Et le fait, pour les plus riches, d’avoir, en plus de leur immense richesse préalable, pris le contrôle de la création monétaire elle-même, les rend encore plus effroyablement riches et encore plus capables de corrompre facilement n’importe qui, à commencer par les élus, et presque tous les candidats à l’élection. Tout se tient, pour l’instant, dans un cercle vicieux où l’élection permet à la boucle de se boucler en prêtant le flanc (et même en incitant) à la corruption.
À Athènes, il y a 2500 ans, pendant 200 ans (c’est très long), le tirage au sort a permis — mécaniquement, automatiquement — de désynchroniser durablement le pouvoir économique et le pouvoir politique : les pauvres, nombreux, avaient forcément le pouvoir et les riches, peu nombreux, ne pouvaient jamais l’avoir (ce qui mettait les riches philosophes en colère, d’ailleurs).

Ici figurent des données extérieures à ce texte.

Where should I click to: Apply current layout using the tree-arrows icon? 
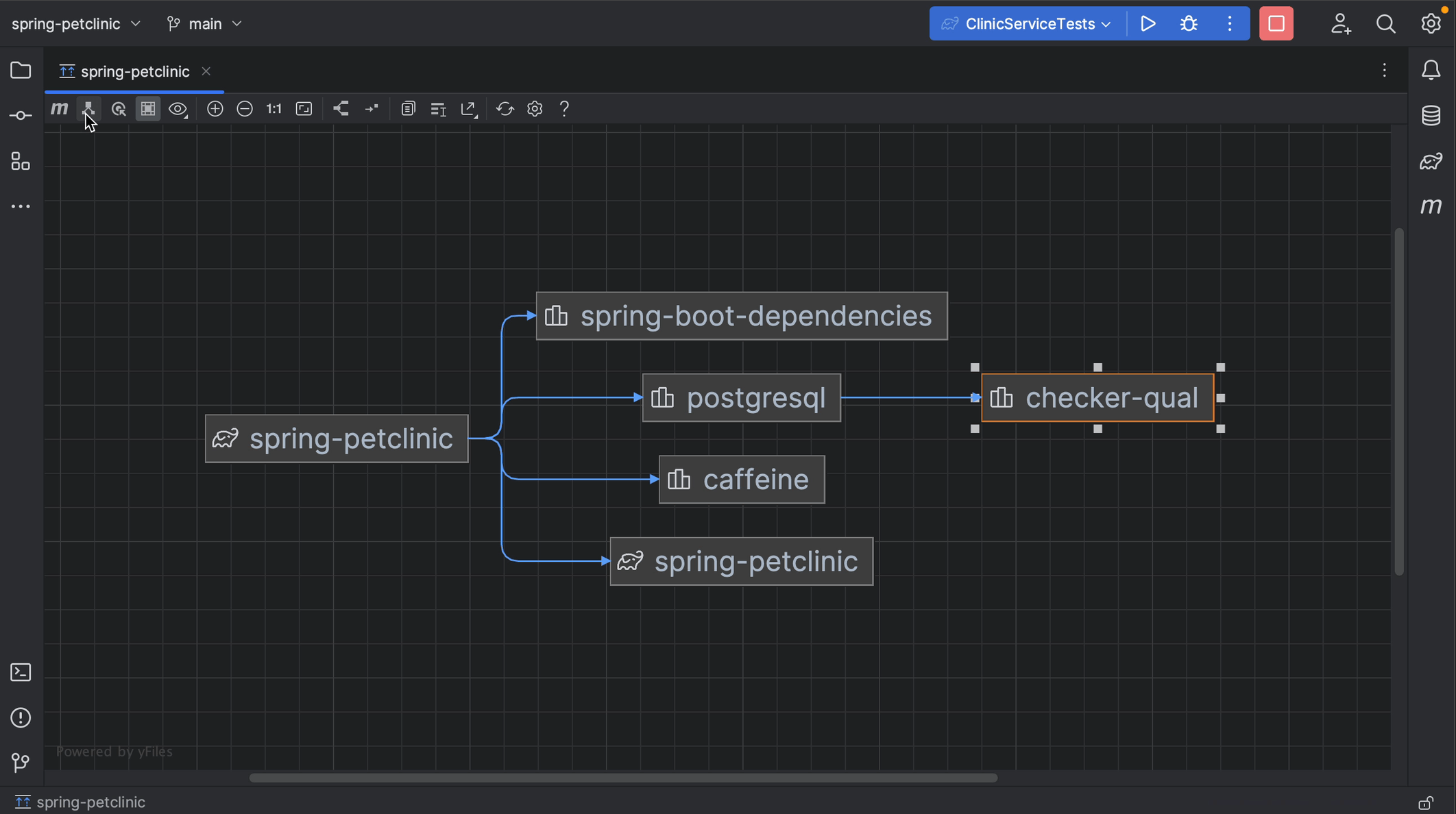[341, 109]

C’est alors un cercle vertueux qui pousse à la vertu (par des contrôles et des sanctions) et gêne la corruption au lieu de la favoriser.
Ma spécificité, c’est d’envisager les alternatives monétaires par la voie des institutions, et plus précisément par la voir d’un processus constituant enfin désintéressé : la première démocratie au monde sera instituée par une Assemblée constituante tirée au sort, qui prévoira à coup sûr la garantie que la monnaie ne peut être créée que par la puissance publique et sous contrôle citoyen.